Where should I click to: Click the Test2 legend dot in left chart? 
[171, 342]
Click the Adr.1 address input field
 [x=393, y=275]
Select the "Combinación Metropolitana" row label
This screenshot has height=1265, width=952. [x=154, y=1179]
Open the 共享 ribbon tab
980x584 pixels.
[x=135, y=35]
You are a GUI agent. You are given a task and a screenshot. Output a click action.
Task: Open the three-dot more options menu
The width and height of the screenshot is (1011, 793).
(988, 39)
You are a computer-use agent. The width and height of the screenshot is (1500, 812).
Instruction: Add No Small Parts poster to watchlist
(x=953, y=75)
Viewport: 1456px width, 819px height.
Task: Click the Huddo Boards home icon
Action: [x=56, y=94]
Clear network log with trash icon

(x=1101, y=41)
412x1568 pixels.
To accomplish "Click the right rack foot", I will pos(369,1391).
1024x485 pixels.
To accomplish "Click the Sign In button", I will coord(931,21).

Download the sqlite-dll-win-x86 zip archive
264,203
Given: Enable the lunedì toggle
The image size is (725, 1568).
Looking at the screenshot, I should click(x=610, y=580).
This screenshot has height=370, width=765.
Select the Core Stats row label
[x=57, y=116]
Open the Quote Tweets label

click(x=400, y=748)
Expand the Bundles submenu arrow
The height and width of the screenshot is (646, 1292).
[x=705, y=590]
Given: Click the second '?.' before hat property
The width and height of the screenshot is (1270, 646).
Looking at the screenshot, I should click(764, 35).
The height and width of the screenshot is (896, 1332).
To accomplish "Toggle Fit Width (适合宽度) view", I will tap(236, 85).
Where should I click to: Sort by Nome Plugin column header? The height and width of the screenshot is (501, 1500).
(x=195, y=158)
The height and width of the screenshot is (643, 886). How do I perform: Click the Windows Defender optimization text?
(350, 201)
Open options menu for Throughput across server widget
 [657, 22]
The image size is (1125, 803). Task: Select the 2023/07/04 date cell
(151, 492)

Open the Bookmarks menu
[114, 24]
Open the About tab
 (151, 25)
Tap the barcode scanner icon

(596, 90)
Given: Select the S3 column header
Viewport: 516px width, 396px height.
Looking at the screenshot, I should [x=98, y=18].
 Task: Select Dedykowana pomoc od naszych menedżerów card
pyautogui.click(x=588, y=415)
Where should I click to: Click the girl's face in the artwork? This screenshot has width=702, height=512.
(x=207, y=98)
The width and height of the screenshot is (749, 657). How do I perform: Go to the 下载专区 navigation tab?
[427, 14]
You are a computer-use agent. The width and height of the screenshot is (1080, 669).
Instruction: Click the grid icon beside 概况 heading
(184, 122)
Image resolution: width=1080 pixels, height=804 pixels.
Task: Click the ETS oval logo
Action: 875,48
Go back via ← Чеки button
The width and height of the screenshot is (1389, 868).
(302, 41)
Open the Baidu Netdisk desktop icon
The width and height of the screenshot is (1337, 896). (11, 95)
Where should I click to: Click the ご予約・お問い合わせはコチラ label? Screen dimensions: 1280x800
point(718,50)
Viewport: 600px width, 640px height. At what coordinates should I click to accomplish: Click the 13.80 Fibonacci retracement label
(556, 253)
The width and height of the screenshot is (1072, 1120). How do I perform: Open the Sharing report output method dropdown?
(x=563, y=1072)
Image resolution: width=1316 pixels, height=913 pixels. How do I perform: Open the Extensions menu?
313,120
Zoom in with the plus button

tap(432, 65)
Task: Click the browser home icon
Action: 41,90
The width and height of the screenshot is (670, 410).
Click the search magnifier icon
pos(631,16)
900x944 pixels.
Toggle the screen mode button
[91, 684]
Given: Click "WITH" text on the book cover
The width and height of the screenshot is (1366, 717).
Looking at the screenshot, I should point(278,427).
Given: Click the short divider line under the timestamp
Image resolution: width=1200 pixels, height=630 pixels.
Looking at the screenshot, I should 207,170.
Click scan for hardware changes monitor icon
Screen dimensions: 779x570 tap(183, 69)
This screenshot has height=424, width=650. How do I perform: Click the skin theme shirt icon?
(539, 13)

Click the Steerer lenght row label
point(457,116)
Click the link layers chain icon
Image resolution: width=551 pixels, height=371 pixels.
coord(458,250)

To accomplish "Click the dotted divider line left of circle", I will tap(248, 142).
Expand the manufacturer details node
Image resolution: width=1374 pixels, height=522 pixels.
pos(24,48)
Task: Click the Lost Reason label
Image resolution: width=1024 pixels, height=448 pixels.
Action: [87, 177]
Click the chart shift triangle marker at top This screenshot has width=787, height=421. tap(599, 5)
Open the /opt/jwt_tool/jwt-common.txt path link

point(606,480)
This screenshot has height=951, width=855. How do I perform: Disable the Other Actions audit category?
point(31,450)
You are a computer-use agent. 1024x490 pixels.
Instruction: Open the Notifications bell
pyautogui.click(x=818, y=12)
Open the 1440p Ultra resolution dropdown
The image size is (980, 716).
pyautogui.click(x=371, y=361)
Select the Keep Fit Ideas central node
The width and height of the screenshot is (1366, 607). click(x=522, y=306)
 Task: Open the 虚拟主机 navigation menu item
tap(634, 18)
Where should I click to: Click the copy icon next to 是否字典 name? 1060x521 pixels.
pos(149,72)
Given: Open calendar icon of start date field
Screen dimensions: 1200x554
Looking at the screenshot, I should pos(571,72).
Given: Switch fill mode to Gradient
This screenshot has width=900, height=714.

··········

What to produce -
Each entry needs to be copied out exactly.

Answer space -
Where should I click to: Click the Test2 legend dot in left chart? 
[171, 342]
Click the Adr.1 address input field
 [x=393, y=275]
Select the "Combinación Metropolitana" row label
This screenshot has height=1265, width=952. [x=154, y=1179]
Open the 共享 ribbon tab
980x584 pixels.
[x=135, y=35]
You are a GUI agent. You are given a task and a screenshot. Output a click action.
Task: Open the three-dot more options menu
The width and height of the screenshot is (1011, 793).
(988, 39)
You are a computer-use agent. The width and height of the screenshot is (1500, 812).
Instruction: Add No Small Parts poster to watchlist
(x=953, y=75)
Viewport: 1456px width, 819px height.
Task: Click the Huddo Boards home icon
Action: [x=56, y=94]
Clear network log with trash icon

(x=1101, y=41)
412x1568 pixels.
To accomplish "Click the right rack foot", I will pos(369,1391).
1024x485 pixels.
To accomplish "Click the Sign In button", I will coord(931,21).

Download the sqlite-dll-win-x86 zip archive
264,203
Given: Enable the lunedì toggle
The image size is (725, 1568).
Looking at the screenshot, I should click(x=610, y=580).
This screenshot has height=370, width=765.
Select the Core Stats row label
[x=57, y=116]
Open the Quote Tweets label

click(x=400, y=748)
Expand the Bundles submenu arrow
The height and width of the screenshot is (646, 1292).
[x=705, y=590]
Given: Click the second '?.' before hat property
The width and height of the screenshot is (1270, 646).
Looking at the screenshot, I should click(764, 35).
The height and width of the screenshot is (896, 1332).
To accomplish "Toggle Fit Width (适合宽度) view", I will tap(236, 85).
Where should I click to: Sort by Nome Plugin column header? The height and width of the screenshot is (501, 1500).
(x=195, y=158)
The height and width of the screenshot is (643, 886). How do I perform: Click the Windows Defender optimization text?
(350, 201)
Open options menu for Throughput across server widget
 [657, 22]
The image size is (1125, 803). Task: Select the 2023/07/04 date cell
(151, 492)

Open the Bookmarks menu
[114, 24]
Open the About tab
 (151, 25)
Tap the barcode scanner icon

(596, 90)
Given: Select the S3 column header
Viewport: 516px width, 396px height.
Looking at the screenshot, I should [x=98, y=18].
 Task: Select Dedykowana pomoc od naszych menedżerów card
pyautogui.click(x=588, y=415)
Where should I click to: Click the girl's face in the artwork? This screenshot has width=702, height=512.
(x=207, y=98)
The width and height of the screenshot is (749, 657). How do I perform: Go to the 下载专区 navigation tab?
[427, 14]
You are a computer-use agent. The width and height of the screenshot is (1080, 669).
Instruction: Click the grid icon beside 概况 heading
(184, 122)
Image resolution: width=1080 pixels, height=804 pixels.
Task: Click the ETS oval logo
Action: 875,48
Go back via ← Чеки button
The width and height of the screenshot is (1389, 868).
(302, 41)
Open the Baidu Netdisk desktop icon
The width and height of the screenshot is (1337, 896). (11, 95)
Where should I click to: Click the ご予約・お問い合わせはコチラ label? Screen dimensions: 1280x800
point(718,50)
Viewport: 600px width, 640px height. At what coordinates should I click to accomplish: Click the 13.80 Fibonacci retracement label
(556, 253)
The width and height of the screenshot is (1072, 1120). How do I perform: Open the Sharing report output method dropdown?
(x=563, y=1072)
Image resolution: width=1316 pixels, height=913 pixels. How do I perform: Open the Extensions menu?
313,120
Zoom in with the plus button

tap(432, 65)
Task: Click the browser home icon
Action: 41,90
The width and height of the screenshot is (670, 410).
Click the search magnifier icon
pos(631,16)
900x944 pixels.
Toggle the screen mode button
[91, 684]
Given: Click "WITH" text on the book cover
The width and height of the screenshot is (1366, 717).
Looking at the screenshot, I should point(278,427).
Given: Click the short divider line under the timestamp
Image resolution: width=1200 pixels, height=630 pixels.
Looking at the screenshot, I should 207,170.
Click scan for hardware changes monitor icon
Screen dimensions: 779x570 tap(183, 69)
This screenshot has height=424, width=650. How do I perform: Click the skin theme shirt icon?
(539, 13)

Click the Steerer lenght row label
point(457,116)
Click the link layers chain icon
Image resolution: width=551 pixels, height=371 pixels.
coord(458,250)

To accomplish "Click the dotted divider line left of circle", I will tap(248, 142).
Expand the manufacturer details node
Image resolution: width=1374 pixels, height=522 pixels.
pos(24,48)
Task: Click the Lost Reason label
Image resolution: width=1024 pixels, height=448 pixels.
Action: [87, 177]
Click the chart shift triangle marker at top This screenshot has width=787, height=421. tap(599, 5)
Open the /opt/jwt_tool/jwt-common.txt path link

point(606,480)
This screenshot has height=951, width=855. How do I perform: Disable the Other Actions audit category?
point(31,450)
You are a computer-use agent. 1024x490 pixels.
Instruction: Open the Notifications bell
pyautogui.click(x=818, y=12)
Open the 1440p Ultra resolution dropdown
The image size is (980, 716).
pyautogui.click(x=371, y=361)
Select the Keep Fit Ideas central node
The width and height of the screenshot is (1366, 607). click(x=522, y=306)
 Task: Open the 虚拟主机 navigation menu item
tap(634, 18)
Where should I click to: Click the copy icon next to 是否字典 name? 1060x521 pixels.
pos(149,72)
Given: Open calendar icon of start date field
Screen dimensions: 1200x554
Looking at the screenshot, I should pos(571,72).
Given: Switch fill mode to Gradient
This screenshot has width=900, height=714.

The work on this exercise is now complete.